High prices should signal to developers and prospective landlords that there is money to be made by building more housing. The problem is that the UK’s burdensome planning system doesn’t allow this to happen. At this point, the evidence is overwhelming that the UK’s exceedingly high house prices and rents are the product of government-imposed constraints on building new supply.
Knowing that new stock is unlikely to come onto the market any time soon, there is no competitive pressure on landlords to cut rents or improve standards.

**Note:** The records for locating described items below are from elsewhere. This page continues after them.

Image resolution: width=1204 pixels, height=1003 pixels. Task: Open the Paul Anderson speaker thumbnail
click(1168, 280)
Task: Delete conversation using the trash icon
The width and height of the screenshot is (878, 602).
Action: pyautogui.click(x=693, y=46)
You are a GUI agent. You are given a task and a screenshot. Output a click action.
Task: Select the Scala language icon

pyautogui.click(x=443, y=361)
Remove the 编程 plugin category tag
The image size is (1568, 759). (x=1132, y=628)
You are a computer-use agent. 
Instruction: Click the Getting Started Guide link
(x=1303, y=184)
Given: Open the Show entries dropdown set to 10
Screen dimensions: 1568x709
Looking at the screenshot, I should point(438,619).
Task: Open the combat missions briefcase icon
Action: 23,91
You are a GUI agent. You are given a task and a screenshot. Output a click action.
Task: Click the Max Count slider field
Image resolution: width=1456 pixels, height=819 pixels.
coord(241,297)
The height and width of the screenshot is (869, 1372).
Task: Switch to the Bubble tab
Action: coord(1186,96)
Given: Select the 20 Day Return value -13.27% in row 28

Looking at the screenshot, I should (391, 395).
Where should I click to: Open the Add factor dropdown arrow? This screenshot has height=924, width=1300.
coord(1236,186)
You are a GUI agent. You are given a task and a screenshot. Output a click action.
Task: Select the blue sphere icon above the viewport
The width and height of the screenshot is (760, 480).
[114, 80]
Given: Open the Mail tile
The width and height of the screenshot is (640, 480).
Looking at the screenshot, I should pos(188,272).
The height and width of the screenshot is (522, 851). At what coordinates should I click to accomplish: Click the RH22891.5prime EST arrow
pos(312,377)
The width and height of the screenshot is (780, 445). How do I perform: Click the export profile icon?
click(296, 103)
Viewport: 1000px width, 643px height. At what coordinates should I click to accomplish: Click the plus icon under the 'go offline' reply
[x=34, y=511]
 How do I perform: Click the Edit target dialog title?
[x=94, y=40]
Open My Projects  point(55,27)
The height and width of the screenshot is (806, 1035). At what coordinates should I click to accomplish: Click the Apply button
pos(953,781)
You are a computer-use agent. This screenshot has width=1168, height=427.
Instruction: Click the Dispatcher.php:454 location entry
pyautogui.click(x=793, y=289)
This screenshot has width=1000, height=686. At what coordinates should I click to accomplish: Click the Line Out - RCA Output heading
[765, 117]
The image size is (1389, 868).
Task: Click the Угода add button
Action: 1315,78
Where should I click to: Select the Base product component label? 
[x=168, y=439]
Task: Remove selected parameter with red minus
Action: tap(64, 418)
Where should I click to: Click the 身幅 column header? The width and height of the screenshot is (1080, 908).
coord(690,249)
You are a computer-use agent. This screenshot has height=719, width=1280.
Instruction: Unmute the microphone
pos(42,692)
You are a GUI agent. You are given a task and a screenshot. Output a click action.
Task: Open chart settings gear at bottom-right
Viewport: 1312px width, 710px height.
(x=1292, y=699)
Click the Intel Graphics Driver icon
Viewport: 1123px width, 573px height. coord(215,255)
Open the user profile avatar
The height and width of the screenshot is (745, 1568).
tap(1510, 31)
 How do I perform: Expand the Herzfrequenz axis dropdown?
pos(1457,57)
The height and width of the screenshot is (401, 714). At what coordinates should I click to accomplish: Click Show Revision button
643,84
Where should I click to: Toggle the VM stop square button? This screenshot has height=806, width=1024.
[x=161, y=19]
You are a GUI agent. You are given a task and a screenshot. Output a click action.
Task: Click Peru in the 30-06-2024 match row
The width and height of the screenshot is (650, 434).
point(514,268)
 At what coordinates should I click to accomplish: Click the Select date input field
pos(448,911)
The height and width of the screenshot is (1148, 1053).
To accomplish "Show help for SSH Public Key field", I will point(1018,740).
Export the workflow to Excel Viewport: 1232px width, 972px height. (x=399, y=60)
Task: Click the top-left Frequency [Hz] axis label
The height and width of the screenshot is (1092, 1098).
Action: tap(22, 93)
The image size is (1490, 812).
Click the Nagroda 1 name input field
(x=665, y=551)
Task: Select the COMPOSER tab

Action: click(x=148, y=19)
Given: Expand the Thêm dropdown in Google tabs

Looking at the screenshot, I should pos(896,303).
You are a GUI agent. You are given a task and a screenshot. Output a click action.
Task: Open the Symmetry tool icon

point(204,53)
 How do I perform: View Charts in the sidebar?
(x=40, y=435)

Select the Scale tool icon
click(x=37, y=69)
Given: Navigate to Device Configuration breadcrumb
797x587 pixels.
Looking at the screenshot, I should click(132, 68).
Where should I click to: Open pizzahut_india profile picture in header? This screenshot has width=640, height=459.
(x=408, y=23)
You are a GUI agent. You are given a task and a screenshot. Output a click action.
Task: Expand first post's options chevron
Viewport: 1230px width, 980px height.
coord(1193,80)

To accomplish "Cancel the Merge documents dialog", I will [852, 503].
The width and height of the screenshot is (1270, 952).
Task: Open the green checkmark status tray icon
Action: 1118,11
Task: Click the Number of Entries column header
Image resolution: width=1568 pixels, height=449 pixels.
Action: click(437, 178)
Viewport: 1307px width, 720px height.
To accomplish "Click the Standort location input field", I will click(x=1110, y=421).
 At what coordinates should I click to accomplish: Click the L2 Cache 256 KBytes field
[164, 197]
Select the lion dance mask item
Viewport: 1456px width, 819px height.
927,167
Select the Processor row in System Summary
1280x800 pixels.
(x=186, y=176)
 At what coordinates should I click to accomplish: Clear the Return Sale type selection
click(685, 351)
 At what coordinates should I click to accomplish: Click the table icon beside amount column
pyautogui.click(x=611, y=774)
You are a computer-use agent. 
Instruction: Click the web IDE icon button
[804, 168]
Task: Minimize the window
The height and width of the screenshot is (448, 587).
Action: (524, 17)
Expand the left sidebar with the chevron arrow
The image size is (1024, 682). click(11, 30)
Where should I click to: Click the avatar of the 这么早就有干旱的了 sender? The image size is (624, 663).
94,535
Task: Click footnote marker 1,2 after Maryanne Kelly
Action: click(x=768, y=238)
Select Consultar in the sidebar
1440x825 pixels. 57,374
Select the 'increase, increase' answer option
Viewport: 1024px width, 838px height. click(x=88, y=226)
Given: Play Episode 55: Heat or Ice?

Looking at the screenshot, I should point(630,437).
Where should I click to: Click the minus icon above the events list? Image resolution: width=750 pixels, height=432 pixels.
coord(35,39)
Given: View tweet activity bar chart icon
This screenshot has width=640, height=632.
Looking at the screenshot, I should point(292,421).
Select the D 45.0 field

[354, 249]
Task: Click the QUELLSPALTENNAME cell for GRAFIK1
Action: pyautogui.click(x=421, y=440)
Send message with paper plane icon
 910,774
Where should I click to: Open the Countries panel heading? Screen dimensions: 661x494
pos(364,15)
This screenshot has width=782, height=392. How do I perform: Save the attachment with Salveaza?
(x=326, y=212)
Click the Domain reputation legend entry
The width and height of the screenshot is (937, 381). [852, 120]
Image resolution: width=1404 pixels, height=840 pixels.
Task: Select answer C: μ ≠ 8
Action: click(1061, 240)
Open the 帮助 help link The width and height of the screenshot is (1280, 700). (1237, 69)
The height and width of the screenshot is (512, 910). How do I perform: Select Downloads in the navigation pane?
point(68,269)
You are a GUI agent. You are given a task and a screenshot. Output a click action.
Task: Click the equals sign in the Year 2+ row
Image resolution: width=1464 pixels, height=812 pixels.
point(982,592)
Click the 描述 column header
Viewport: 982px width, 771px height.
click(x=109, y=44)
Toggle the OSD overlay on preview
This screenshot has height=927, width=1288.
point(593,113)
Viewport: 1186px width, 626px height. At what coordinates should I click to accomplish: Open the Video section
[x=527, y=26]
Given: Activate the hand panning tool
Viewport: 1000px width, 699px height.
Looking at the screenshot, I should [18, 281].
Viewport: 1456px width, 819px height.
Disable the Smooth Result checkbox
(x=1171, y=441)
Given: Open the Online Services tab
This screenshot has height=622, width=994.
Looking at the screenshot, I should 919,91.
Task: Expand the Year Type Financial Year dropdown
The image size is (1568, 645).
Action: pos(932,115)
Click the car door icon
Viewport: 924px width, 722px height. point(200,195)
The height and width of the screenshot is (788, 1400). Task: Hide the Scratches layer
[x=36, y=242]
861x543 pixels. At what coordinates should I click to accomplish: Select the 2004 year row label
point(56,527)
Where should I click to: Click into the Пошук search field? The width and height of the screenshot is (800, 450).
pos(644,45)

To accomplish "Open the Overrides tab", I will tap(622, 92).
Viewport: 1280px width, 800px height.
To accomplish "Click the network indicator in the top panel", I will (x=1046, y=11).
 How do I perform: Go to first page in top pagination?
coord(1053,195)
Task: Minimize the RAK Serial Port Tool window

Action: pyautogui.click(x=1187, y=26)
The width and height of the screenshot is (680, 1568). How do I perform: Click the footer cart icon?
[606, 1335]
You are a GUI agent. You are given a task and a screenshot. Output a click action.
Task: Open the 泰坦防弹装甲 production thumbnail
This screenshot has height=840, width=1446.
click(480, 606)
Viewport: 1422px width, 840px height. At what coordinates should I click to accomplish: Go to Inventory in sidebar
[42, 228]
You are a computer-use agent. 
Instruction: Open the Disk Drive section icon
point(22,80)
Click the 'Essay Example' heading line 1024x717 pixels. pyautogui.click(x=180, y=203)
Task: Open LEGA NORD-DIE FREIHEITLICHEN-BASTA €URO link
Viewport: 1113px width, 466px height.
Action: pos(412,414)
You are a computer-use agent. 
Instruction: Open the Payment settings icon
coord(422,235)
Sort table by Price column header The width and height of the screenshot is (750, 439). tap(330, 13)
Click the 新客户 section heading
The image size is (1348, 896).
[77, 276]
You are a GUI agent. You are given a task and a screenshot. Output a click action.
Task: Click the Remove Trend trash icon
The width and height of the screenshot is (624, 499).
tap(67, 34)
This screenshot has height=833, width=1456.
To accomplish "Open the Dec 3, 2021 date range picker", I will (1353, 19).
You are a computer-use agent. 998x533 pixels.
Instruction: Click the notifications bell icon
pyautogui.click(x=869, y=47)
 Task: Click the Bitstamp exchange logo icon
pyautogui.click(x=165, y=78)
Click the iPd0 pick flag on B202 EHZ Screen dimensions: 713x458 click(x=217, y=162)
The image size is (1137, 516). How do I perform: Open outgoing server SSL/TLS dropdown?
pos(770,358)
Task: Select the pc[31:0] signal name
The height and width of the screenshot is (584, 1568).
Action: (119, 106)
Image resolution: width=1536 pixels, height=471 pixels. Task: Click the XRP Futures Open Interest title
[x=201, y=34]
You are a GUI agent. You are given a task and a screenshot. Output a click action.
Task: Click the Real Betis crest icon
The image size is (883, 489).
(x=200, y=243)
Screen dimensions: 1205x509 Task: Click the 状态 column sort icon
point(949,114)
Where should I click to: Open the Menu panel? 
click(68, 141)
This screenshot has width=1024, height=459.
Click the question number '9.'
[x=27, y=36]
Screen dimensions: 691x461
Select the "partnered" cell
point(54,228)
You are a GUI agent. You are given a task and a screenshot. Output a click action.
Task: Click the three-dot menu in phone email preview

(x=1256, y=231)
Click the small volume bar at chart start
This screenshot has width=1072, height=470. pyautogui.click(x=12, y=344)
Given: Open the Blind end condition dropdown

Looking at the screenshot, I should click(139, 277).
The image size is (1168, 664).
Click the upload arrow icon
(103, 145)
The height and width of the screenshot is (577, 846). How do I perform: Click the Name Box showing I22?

And at a time when interest rates and red tape are already forcing landlords out of the market, the case against rent controls is even stronger.
Solving this issue isn’t exactly rocket science, but it takes far more political courage than simply scapegoating landlords or pretending that prices don’t exist.
While the UK seems destined to double down on its state-imposed housing nightmare, we do have some recent examples which show a better way forward. When an economic crisis combined with rent controls brought the country to the point where developers were building homes they were unable to sell, Finland abolished its rent controls between 1993 and 1995. Combined with a house building boom that started in 1996, Finland’s rental market became so competitive that landlords began offering loyalty schemes to their tenants.
In Argentina, a 2020 law mandated three-year-long tenancy agreements and capped rent growth to track consumer prices and wages. The law was a disaster before it even came into force, with landlords selling off properties en masse. Those that remained hiked prices significantly or turned to AirBnB-style short-term letting. Rents rose by over 60 per cent in Buenos Aires as housing supply cratered and inflation worsened. In 2023 President Javier Milei abolished the law. Since then the supply of housing in the capital has doubled, and rents are reported to have already fallen by between 20 and 30 per cent.
As the overwhelming evidence from around the world shows, governments should remove barriers in the housing market to tackle the cause of high rents. If it actually wants to tackle high rents, Labour would be very unwise to heed this report’s proposals.